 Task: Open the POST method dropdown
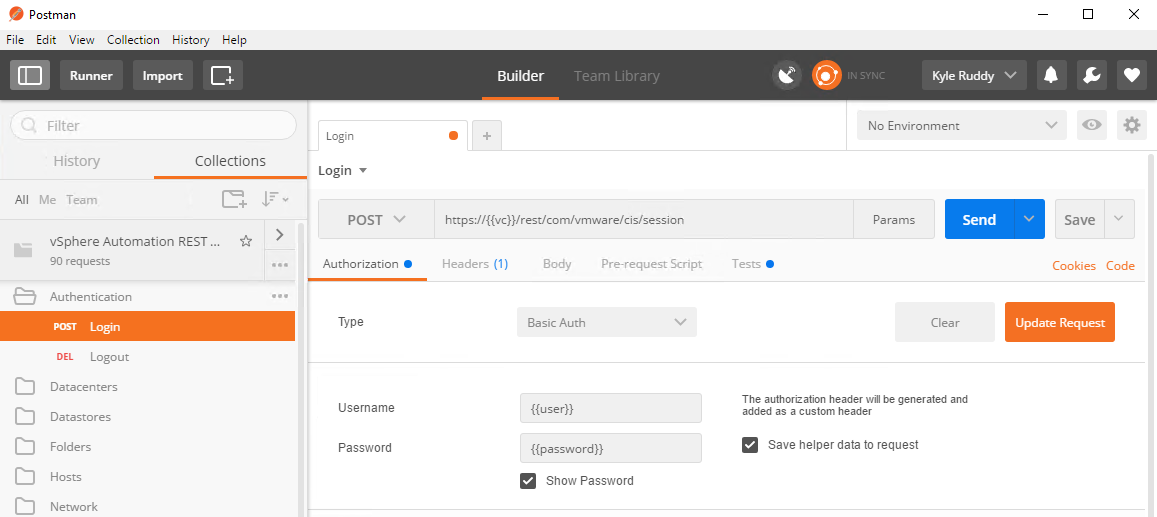376,220
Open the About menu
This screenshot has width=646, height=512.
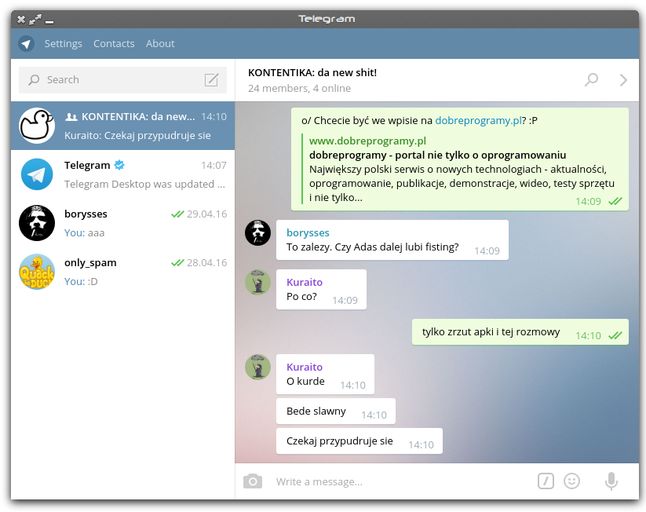point(160,44)

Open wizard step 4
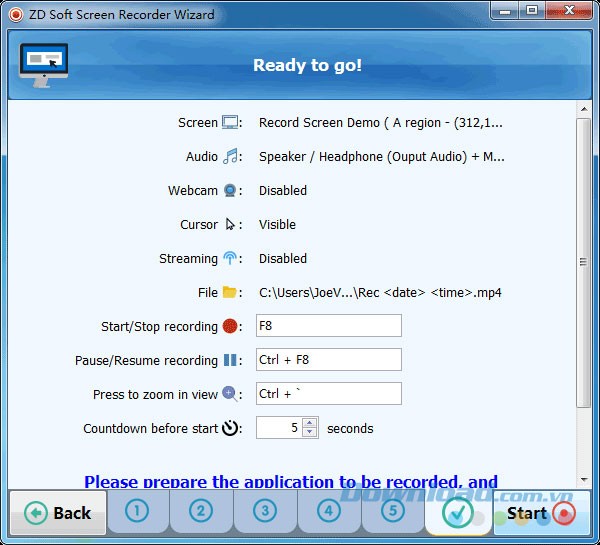[x=329, y=512]
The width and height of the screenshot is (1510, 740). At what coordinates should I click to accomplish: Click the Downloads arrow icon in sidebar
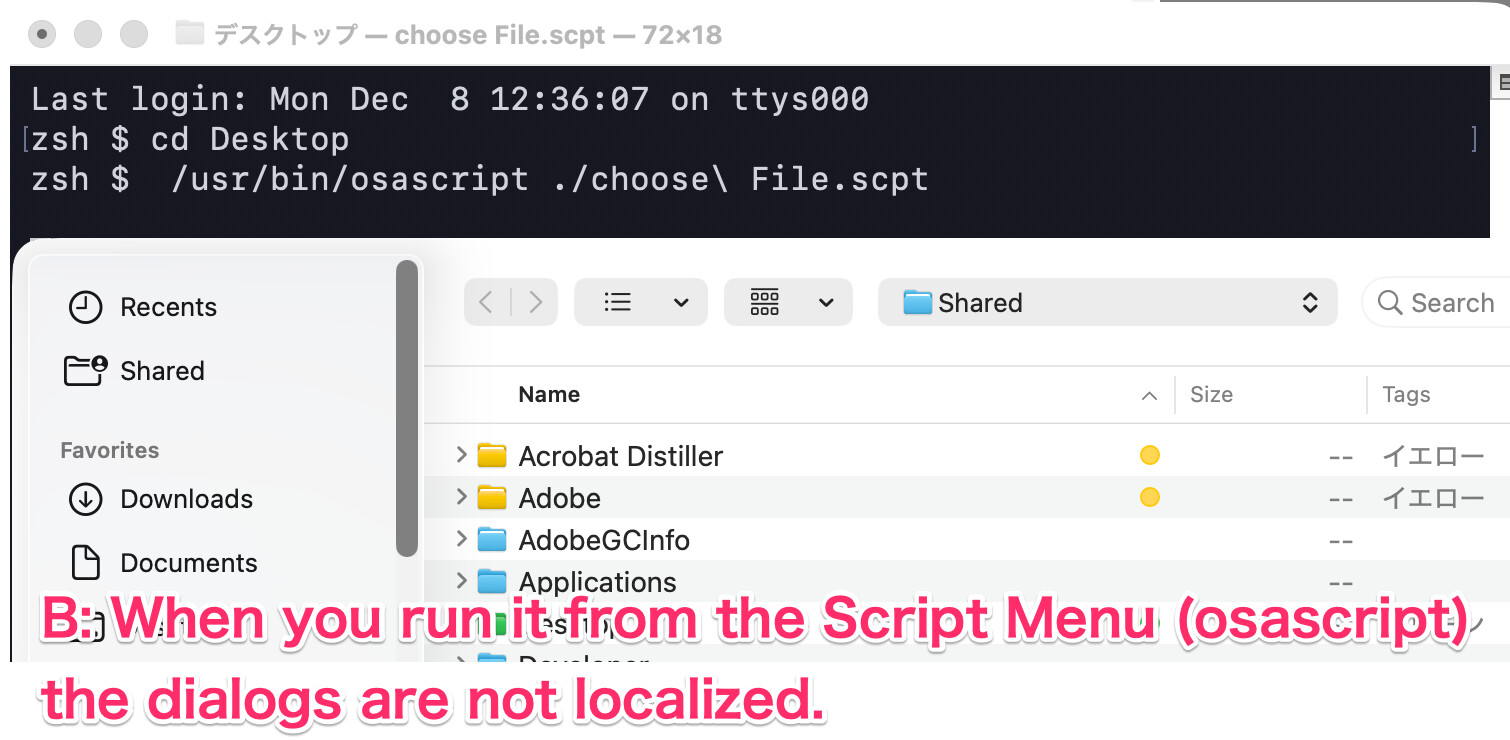point(85,499)
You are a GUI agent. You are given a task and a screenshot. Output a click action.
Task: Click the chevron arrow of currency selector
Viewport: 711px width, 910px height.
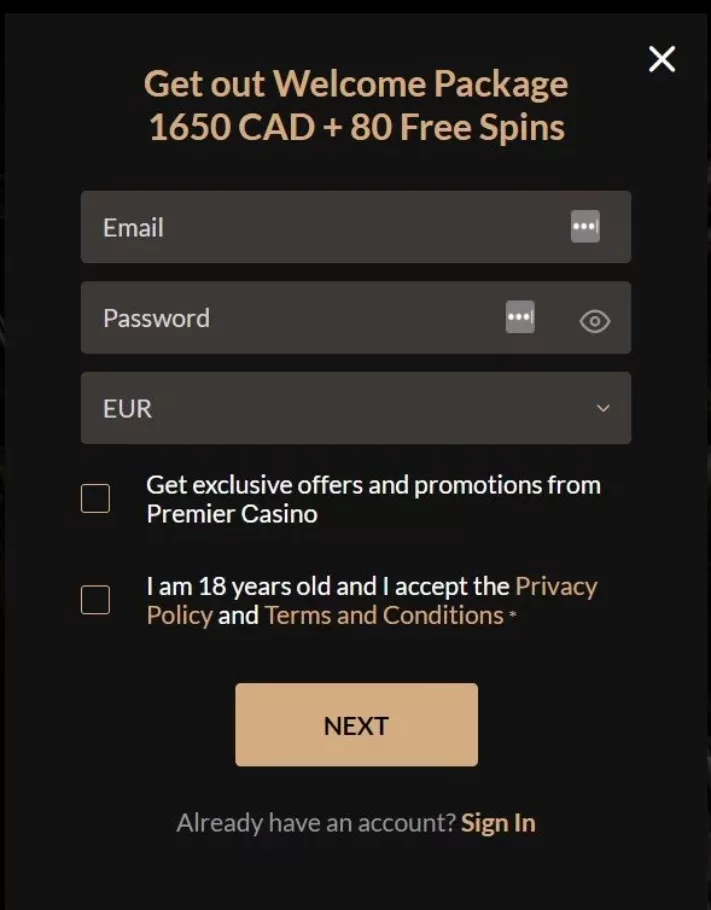603,408
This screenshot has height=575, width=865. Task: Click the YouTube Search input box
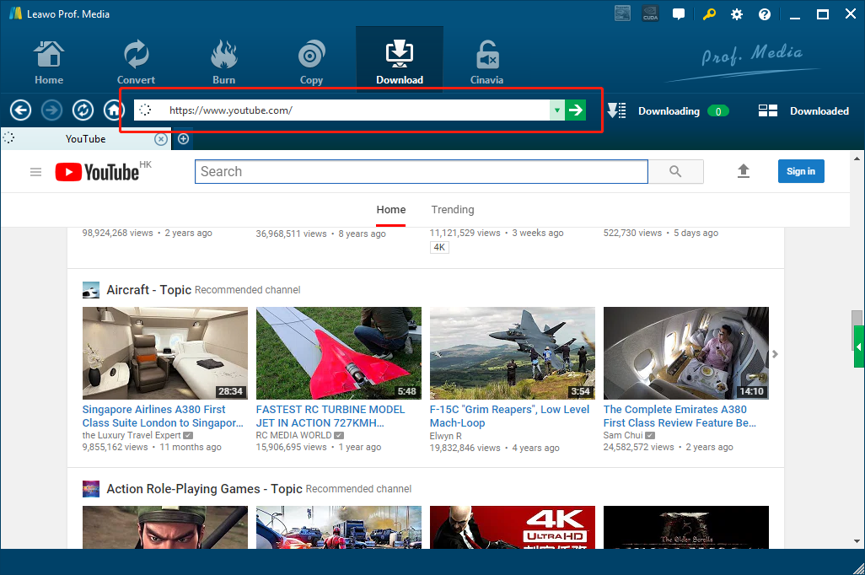coord(420,172)
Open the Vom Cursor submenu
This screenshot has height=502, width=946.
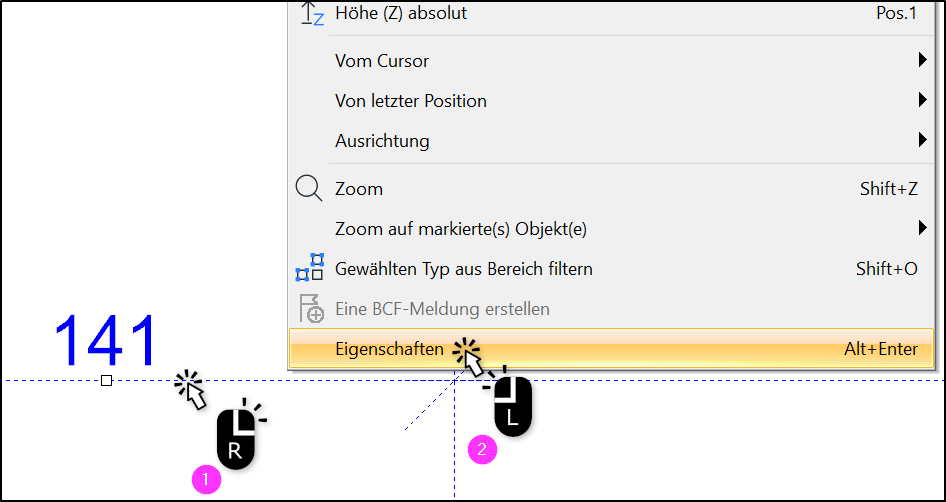(611, 60)
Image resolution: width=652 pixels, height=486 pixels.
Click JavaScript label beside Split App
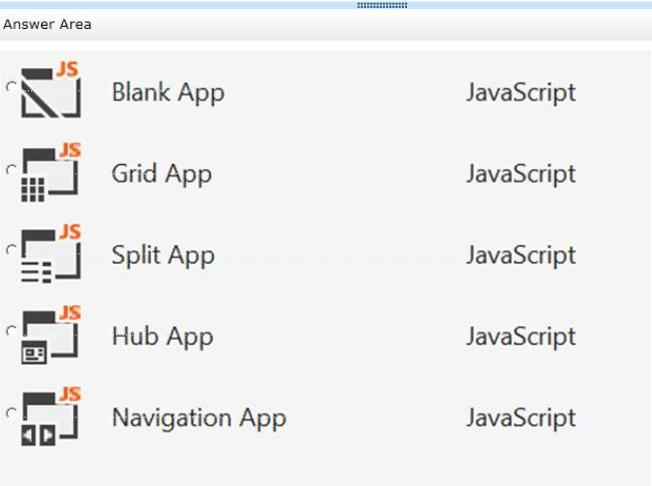(521, 255)
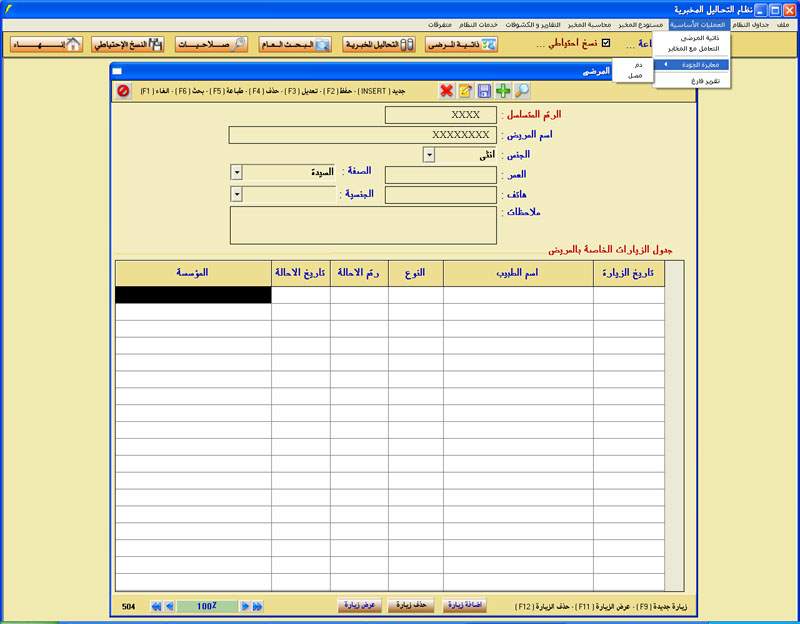
Task: Click the اسم المريض input field
Action: tap(362, 135)
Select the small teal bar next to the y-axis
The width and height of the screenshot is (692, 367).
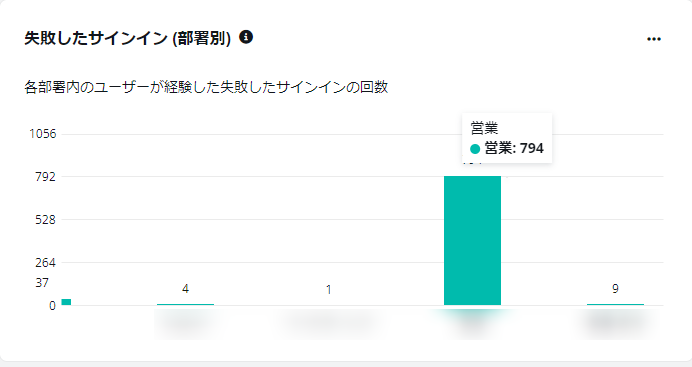[66, 302]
=======
Problem to work on
All pictures must be left out. Reproduce exactly the lines from the one containing "This screenshot has height=575, width=865." to the final line of the entries.

Your response
This screenshot has height=575, width=865. Task: Click the YouTube Search input box
coord(420,172)
Open the Vom Cursor submenu
This screenshot has height=502, width=946.
(611, 60)
Image resolution: width=652 pixels, height=486 pixels.
Click JavaScript label beside Split App
(521, 255)
Task: Click the اسم المريض input field
Action: tap(362, 135)
Select the small teal bar next to the y-axis
The width and height of the screenshot is (692, 367).
[66, 302]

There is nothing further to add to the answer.